Geographically, there are problems, too: To perhaps make up for the fact that China and Korea are given 36 votes total, while the United States is given 108—China and Korea, FWIW, have a total combined population more than four times the population of the United States—there is now the 50 Best Restaurants in Asia.
This jerry-rigging makes for some hairy and awkward situations. For instance, Gaggan, a restaurant in Bangkok, recently won Best Restaurant in Asia, triumphing over Tokyo's Narisawa. Yet on the overall 50 Best list, Narisawa, at number eight, outranks Gaggan at number 10. Surely this has nothing to do with the fact that Visit Thailand sponsored this year's 50 Best Asia, but it does befuddle even the most fuddled of minds.
But the blame for all of this does not rest entirely or even primarily on 50 Best, for if no one paid attention to the list, its power would evaporate. There's something irresistible about its neat ordering of the world, its distillation into one compound statistic of a life's work, that draws chefs to it like a siren's call. And that's on them. Certainly days are ruined by a slump in the ranking and made by a jump. Days, months and probably years, too. Chefs, as much as they complain about the ranking, are nevertheless helplessly enamored of it. For at least a few chefs I know in the upper quintile, a move in even a position or two up represents their ultimate goal. Until chefs themselves and the scrum of media around them (even Tasting Table plans to publish the winners tomorrow) and the ripples of the public beyond that see the list as nothing but a largely arbitrary origami of reality, it will continue to exert its distortional power.

Recorded data:
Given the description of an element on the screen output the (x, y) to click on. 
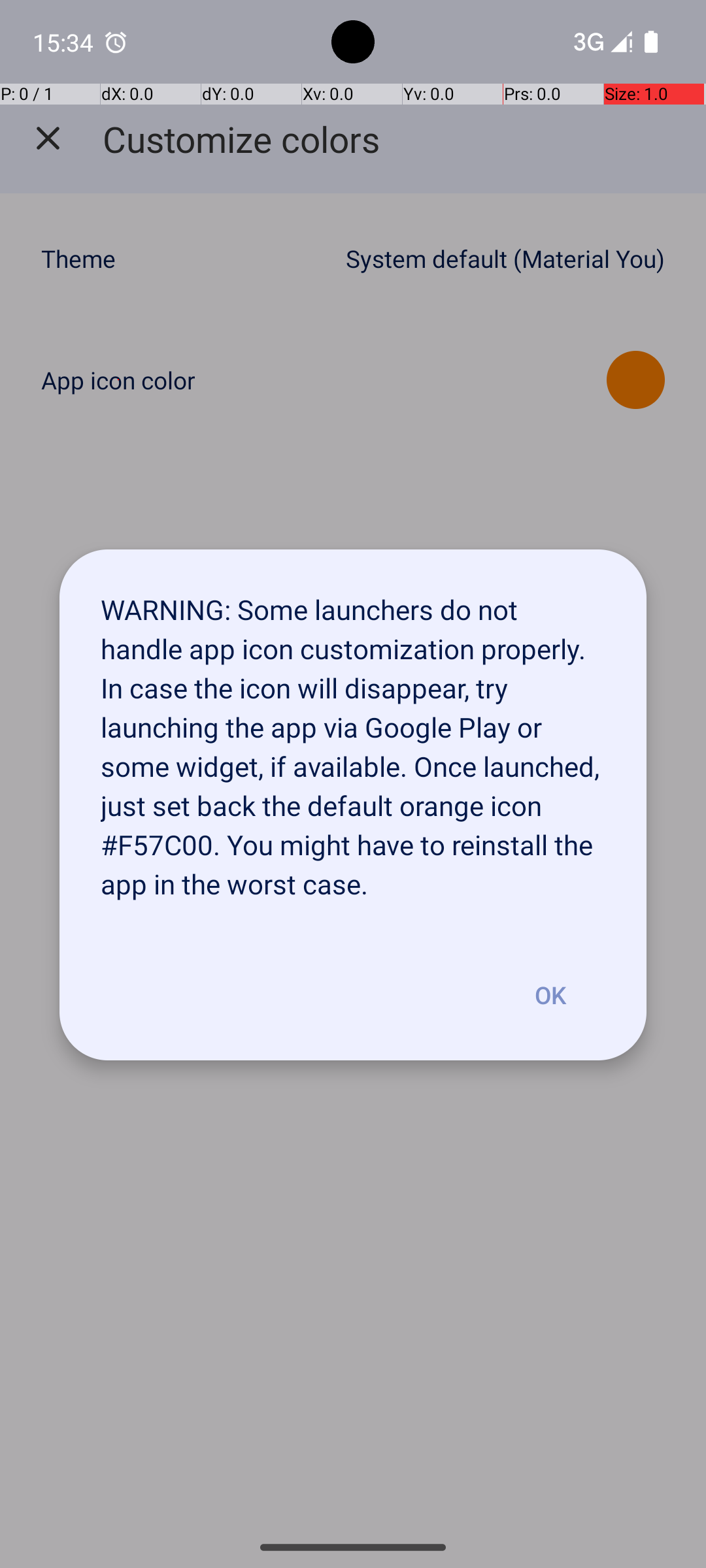
WARNING: Some launchers do not handle app icon customization properly. In case the icon will disappear, try launching the app via Google Play or some widget, if available. Once launched, just set back the default orange icon #F57C00. You might have to reinstall the app in the worst case. Element type: android.widget.TextView (352, 739)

Task requirements:
• a. In the passage on the 50 Best restaurant list, who sponsored this year's 50 Best Asia?
• b. Carry on the passage about the 50 Best restaurant list from the point where it ends.
The data here was taken from a different source than the text.

Responses by task:
• a. Visit Thailand.

• b.
So because tonight I'm sure it'll go unremarked upon amid the clink of Champagne glasses and the jangle of nerves, let us not forget that 55 Wall Street was once the home of the United States Custom House, where an inspector named Herman Melville scrawled lines of his masterwork about a sea captain madly chasing his white whale. And let us also not forget that even Moby-Dick never reached number one.
Joshua David Stein joins Tasting Table as editor-at-large, bringing his thoughtful perspective on food, dining and culture to our proverbial table. His work has appeared in the New York Times, The Guardian, Eater, New York Magazine, Esquire and many others. Follow Joshua on Twitter and Instagram.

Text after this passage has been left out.